■ Partes do exercício
1/ Transcreva do trecho sobre os limites da amizade a parte que começa em "Importa, porém, determinar" e vai até "a si mesmo.".
2/ Responda, com base no trecho sobre os limites da amizade:
(a) Quantas opiniões sobre os limites da amizade o autor afirma ver circular?
(b) Segundo a terceira dessas opiniões, em que medida deve cada um ser apreciado pelos amigos?
(c) Que atos são citados como coisas que nunca faríamos por nossa causa, mas fazemos por causa de amigos?

■ Passagem fornecida
==*==

20.1.04

CÍCERO

Importa, porém, determinar quais são os limites de uma amizade e, por assim dizer, as fronteiras do afecto. A tal propósito vejo que circulam três opiniões, das quais não aprovo nenhuma: a primeira é que tenhamos para com o amigo os mesmos sentimentos que para connosco próprios; a segunda, que a nossa estima pelos amigos corresponda exacta e justamente à estima que eles têm por nós; a terceira é que cada um seja apreciado pelos amigos quanto ele próprio se estima a si mesmo.
Destas três opiniões não concordo absolutamente com nenhuma. Com efeito, a primeira, que cada um se sinta, em relação ao amigo, animado dos mesmos sentimentos que para consigo mesmo, não é verdadeira. Quantas coisas, na verdade, que nunca faríamos por nossa causa, fazemos por causa de amigos, como rogar a quem é indigno de nós, suplicar-lhe, ou então atacar alguém com excessiva dureza e persegui-lo com demasiada violência! Atitudes que, por nosso interesse, são tidas por pouco honestas e que, em proveito de amigos, se tornam da maior honestidade; e muitas são as circunstâncias em que homens de bem sacrificam e permitem que sejam sacrificadas muitas das suas conveniências para que delas possam fruir, mais que eles próprios, os seus amigos.

==*==

■ Excerto de dados

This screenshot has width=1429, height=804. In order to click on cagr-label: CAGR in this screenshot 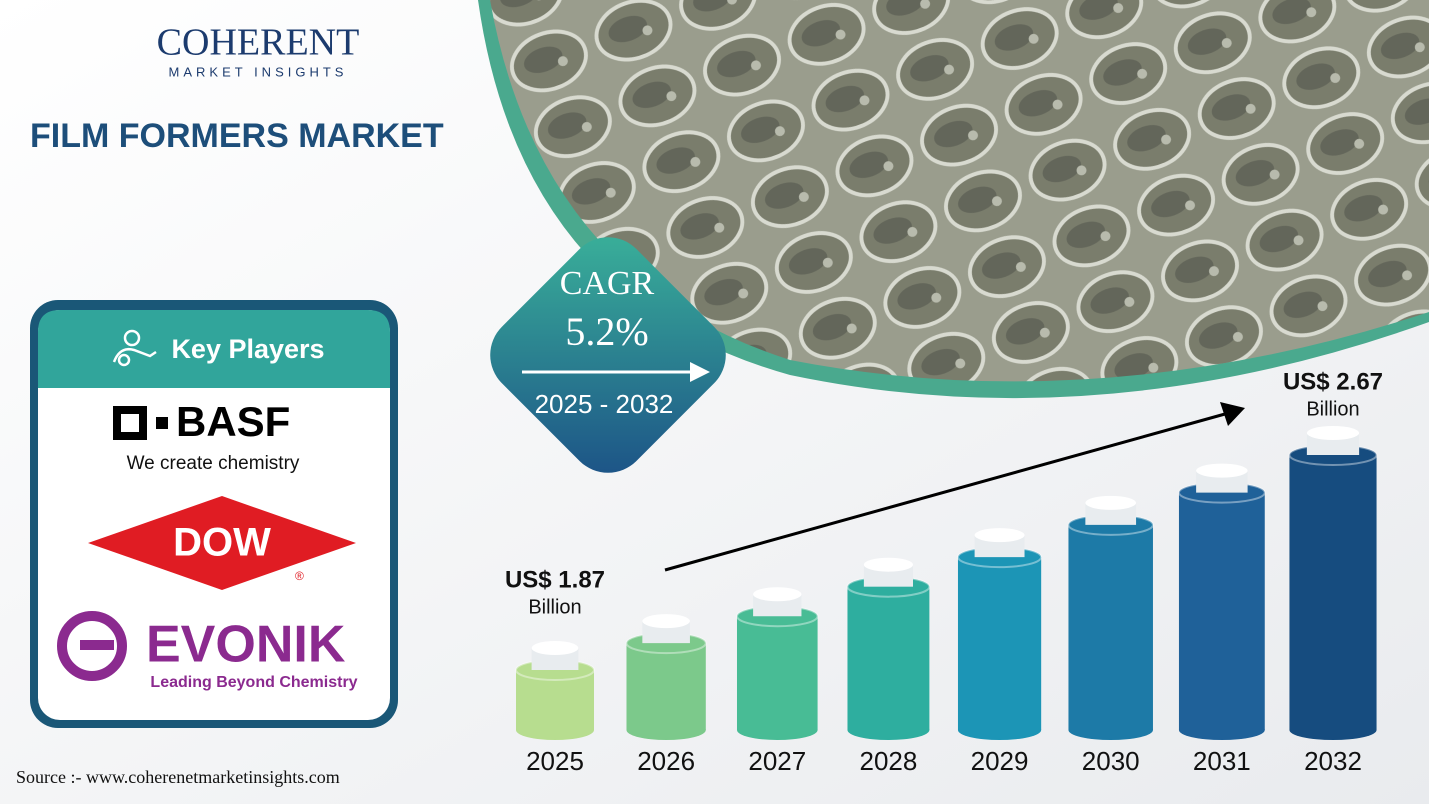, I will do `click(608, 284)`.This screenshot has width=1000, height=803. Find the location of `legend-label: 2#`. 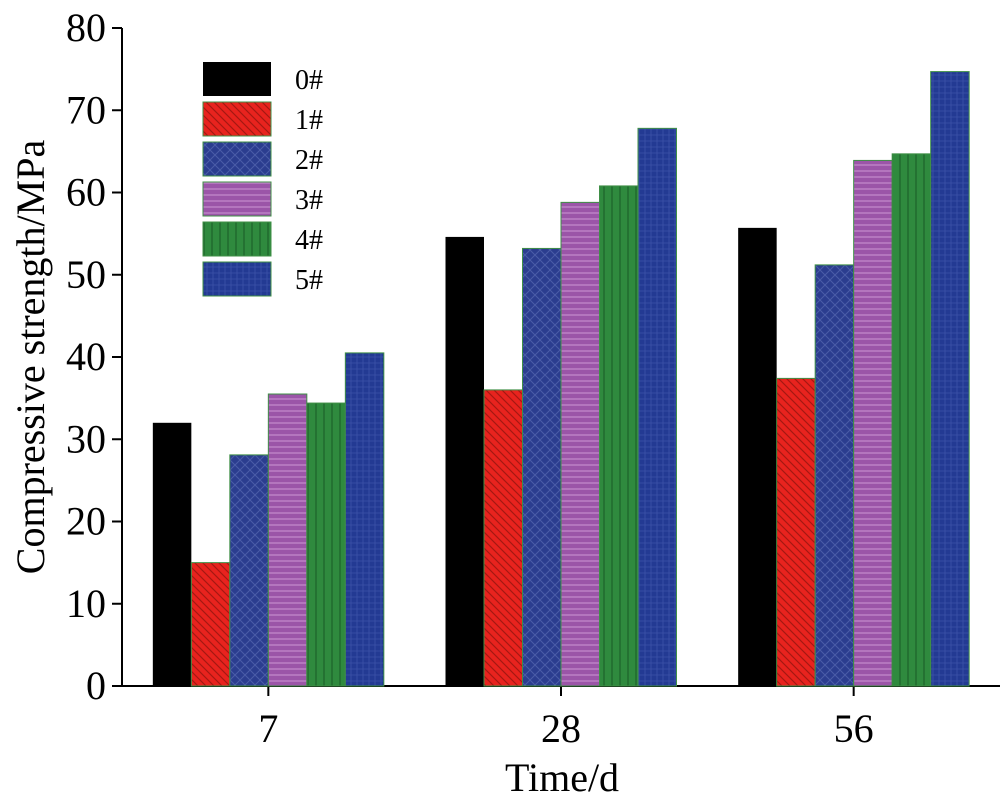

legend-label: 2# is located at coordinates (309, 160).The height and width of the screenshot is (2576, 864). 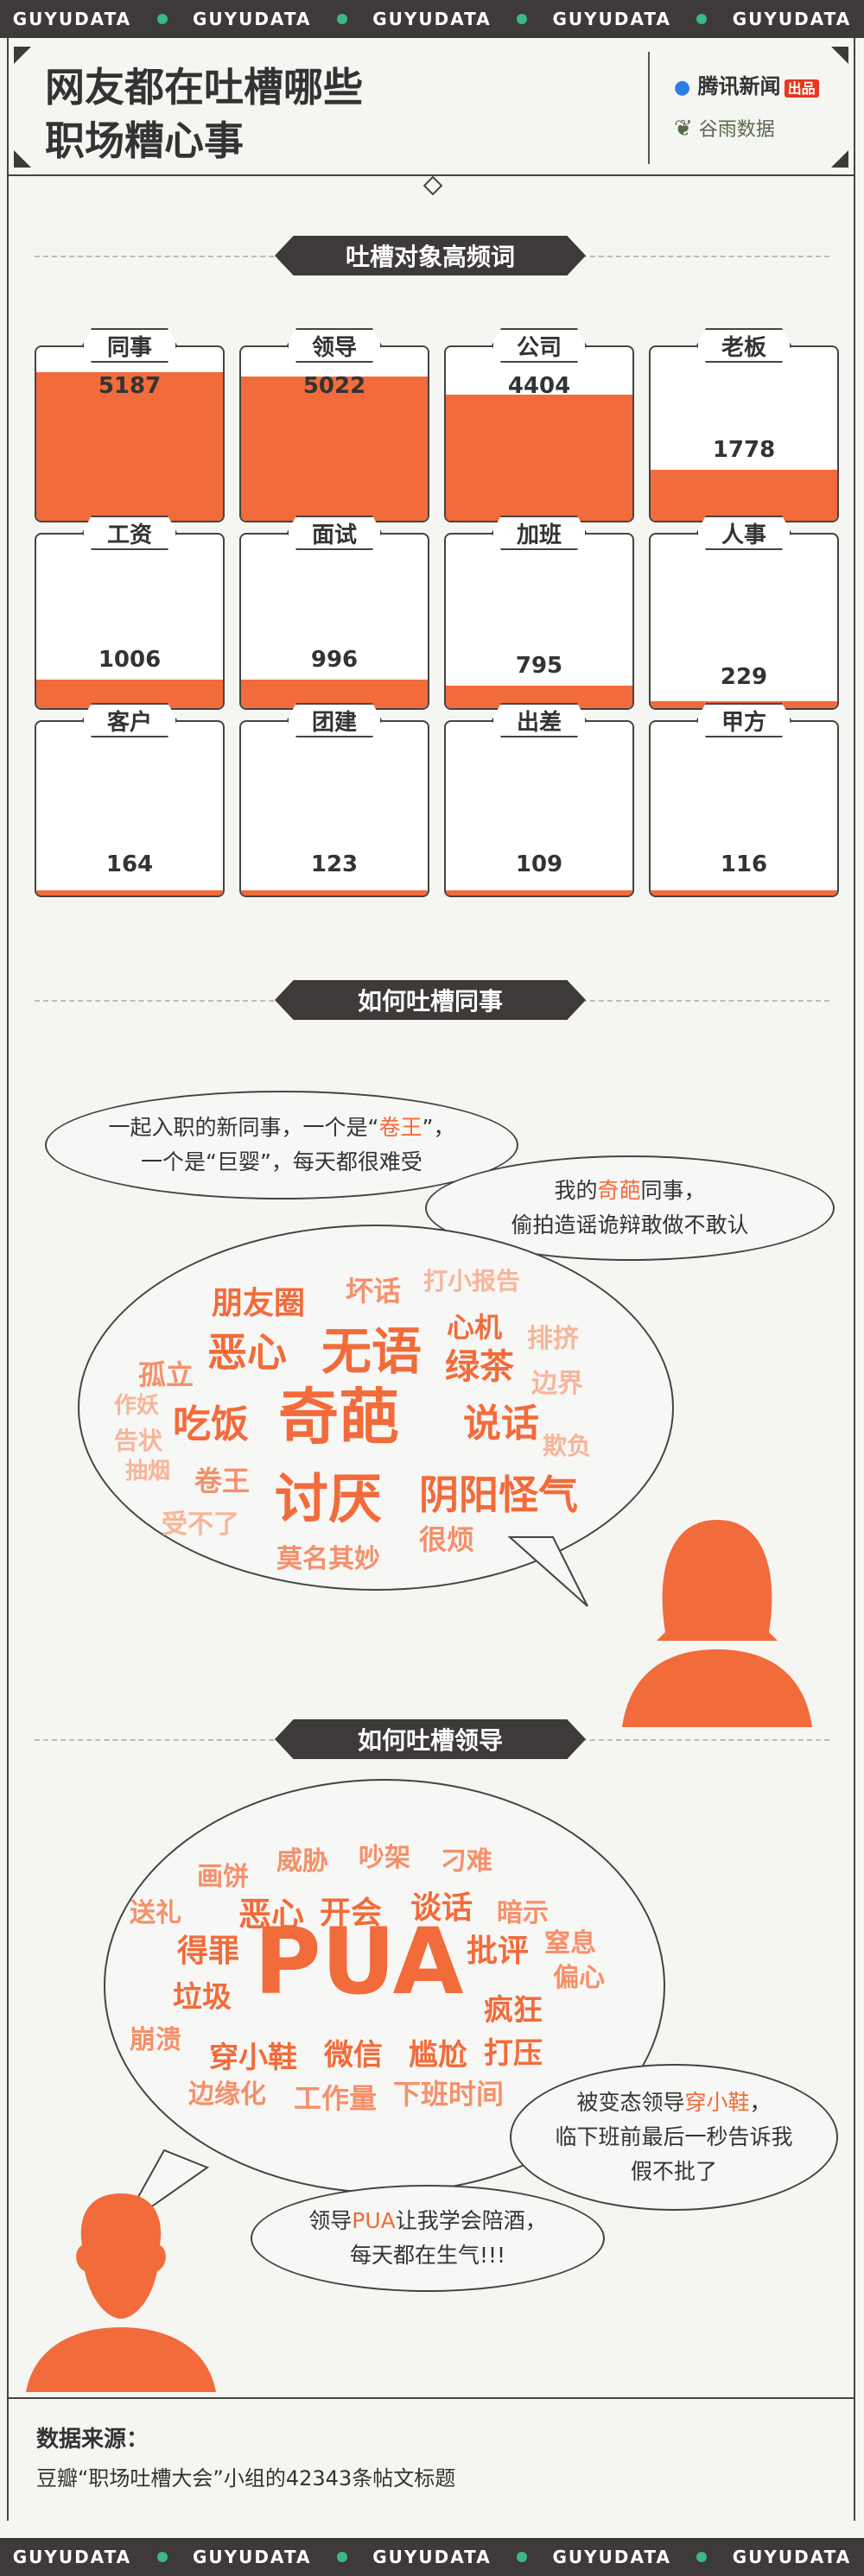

==*==

■ Tarefas resolvidas
1/
Importa, porém, determinar quais são os limites de uma amizade e, por assim dizer, as fronteiras do afecto. A tal propósito vejo que circulam três opiniões, das quais não aprovo nenhuma: a primeira é que tenhamos para com o amigo os mesmos sentimentos que para connosco próprios; a segunda, que a nossa estima pelos amigos corresponda exacta e justamente à estima que eles têm por nós; a terceira é que cada um seja apreciado pelos amigos quanto ele próprio se estima a si mesmo.

2/
(a) Três.
(b) Na mesma medida em que ele próprio se estima a si mesmo.
(c) Rogar a quem é indigno de nós, suplicar-lhe, atacar alguém com excessiva dureza e persegui-lo com demasiada violência.